How To Write About Female Rage

Guest post by I Am The Swarm author Hayley Chewins
Hayley Chewins is the critically acclaimed author of The Turnaway Girls and The Sisters of Straygarden Place. She grew up in Cape Town, and now lives in Johannesburg, South Africa, with her husband and daughter. She is the singer and songwriter for EIGHT THOUSAND BIRDS. You can visit her at HayleyChewins.com.

About I Am The Swarm: A propulsive YA novel in verse that blends the contemporary magic of Jandy Nelson with the simmering feminist rage of Laurie Halse Anderson’s Shout.


You need to tell the truth. So you use the most beautiful lies you can find.

To talk about a girl’s rage—to talk about how she felt trapped in too-small rooms—you use insects. Wasps. You don’t consciously choose this. The wasps show up in another book, a manuscript you couldn’t make work. You throw out the manuscript but the wasps keep coming. They have something to tell you.

You use insects because of how separate they feel from a body. How, when they land on your skin, you are struck by a sense of the alien. You use wasps because of how you still flinch when you see one in the garden. Because you once dreamed about them writhing under your skin like living blisters.

You want to talk about the squirm of feelings. The horror, sometimes, of having a girl’s body, so easily opened, so soft and pliable. You give the feelings wings and legs. Texture and weight. Movement. Sound. You give them the hum of life, the loudness of machines. The way they start as an itch in the throat, or as tingling on the backs of your hands. The way, sometimes, they swallow you.

You have to talk about separateness. About the unreality of being split off from something vital inside. You use white space (the weight of silence). You use magic.

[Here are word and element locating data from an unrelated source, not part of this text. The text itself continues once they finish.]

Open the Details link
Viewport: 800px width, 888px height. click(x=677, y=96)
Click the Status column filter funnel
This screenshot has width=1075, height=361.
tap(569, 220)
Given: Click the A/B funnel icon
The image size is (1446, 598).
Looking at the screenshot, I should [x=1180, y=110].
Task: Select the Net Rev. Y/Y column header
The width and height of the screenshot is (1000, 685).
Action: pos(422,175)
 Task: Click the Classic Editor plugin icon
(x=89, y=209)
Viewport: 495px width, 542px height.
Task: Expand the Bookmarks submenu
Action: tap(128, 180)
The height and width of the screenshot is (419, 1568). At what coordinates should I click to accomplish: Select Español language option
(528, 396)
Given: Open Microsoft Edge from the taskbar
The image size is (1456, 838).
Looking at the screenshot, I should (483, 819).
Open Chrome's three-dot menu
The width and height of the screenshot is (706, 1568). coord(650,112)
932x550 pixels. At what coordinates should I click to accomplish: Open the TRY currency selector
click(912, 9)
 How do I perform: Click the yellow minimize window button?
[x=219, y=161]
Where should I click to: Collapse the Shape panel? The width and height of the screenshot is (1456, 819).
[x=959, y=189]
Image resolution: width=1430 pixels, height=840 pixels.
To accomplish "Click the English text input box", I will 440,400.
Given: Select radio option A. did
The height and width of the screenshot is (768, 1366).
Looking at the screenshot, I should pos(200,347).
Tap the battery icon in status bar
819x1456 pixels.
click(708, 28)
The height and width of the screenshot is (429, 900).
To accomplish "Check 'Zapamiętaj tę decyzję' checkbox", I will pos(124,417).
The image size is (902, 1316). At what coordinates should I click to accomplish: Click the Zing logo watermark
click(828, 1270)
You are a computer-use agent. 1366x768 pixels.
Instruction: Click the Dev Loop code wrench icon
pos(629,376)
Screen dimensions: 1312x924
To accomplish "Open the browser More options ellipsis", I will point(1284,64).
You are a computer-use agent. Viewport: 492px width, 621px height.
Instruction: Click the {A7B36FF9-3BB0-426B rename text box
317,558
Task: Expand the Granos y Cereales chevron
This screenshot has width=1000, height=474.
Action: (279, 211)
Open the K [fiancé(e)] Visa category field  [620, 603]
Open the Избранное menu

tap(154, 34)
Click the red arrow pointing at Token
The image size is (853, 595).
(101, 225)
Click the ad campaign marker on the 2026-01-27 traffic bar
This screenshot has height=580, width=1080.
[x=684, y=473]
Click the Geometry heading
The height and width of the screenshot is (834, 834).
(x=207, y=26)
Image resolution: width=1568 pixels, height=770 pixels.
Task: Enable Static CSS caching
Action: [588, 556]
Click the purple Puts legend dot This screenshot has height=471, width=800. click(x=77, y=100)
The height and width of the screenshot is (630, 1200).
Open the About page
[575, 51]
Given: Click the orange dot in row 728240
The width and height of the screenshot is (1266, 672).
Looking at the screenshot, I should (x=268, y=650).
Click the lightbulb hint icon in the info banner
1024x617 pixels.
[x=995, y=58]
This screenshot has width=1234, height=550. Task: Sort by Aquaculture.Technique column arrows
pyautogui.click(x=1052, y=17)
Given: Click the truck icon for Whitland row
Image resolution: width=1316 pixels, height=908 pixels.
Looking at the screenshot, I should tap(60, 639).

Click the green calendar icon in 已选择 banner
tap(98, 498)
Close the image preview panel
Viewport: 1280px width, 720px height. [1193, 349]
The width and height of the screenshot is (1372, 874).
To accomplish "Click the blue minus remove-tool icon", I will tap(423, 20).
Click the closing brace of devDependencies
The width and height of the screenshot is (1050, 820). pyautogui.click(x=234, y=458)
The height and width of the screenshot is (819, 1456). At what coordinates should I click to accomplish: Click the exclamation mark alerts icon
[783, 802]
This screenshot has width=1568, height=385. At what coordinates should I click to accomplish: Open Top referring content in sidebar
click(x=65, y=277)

You want to say there is nothing unusual about anger, let alone a girl’s anger. A girl’s rage is only different—in its own category—because of how it has been disallowed. Exiled from it, the girl pushes it inside, pushes it into someone else. But rage doesn’t cease to exist when it’s shut off. Blessedly, feelings don’t simply evaporate. They sprout and cling, more and more knotted.

When I first started going to therapy, I was anything but angry. I was anxious and I was depressed. But I wasn’t “an angry person.” That’s actually what I told my therapist. As if a feeling were a fixed identity. It took me forever to know (not just head-know, but bone-know) that I could feel angry without it becoming a definitive state.

I didn’t grow up listening to Rage Against the Machine, but my husband did, and he told me that anger is a gift. Anger is information. Anger is energy. Anger is the fed-up-ness of saying, “Nope. Not anymore.” Anger, aimed in the right direction, is protective. All of this I learned from a woman who sat quietly listening to me, who never once raised her voice.

My own anger will always feel strange to me. Foreign, like a language I learned too late in life. But these days I try to see it more as a visitor than an intruder. It’s not a polite visitor, but it isn’t an armed robber, either. Hasn’t come to steal something, hasn’t come to destroy. Here is a truth I have discovered: anger is someone coming in the night to hand me a secret gift. 

We talk about artistic choices as if they are choices. Sometimes they are. But sometimes they are inevitable. A book has to be the way it is in order to say what it has to say.

So, how do you write about female rage?

Flunk out of music school. Forget yourself, then remember her again. (Forget and remember. Forget and remember.) Publish a book. Go to therapy. Slowly, slowly find your voice. Publish another book. Get to a point where you feel like you have failed at everything. Ask yourself: “Why do I write?” Find magic (again). Find poetry (again). Use white space. Use your shame, and your horror. Use wasps.

Put down, clearly, what you remember. Make a story out of it: cleaner and prettier than the original. Write it all down. Spin an exquisite lie to tell the truth.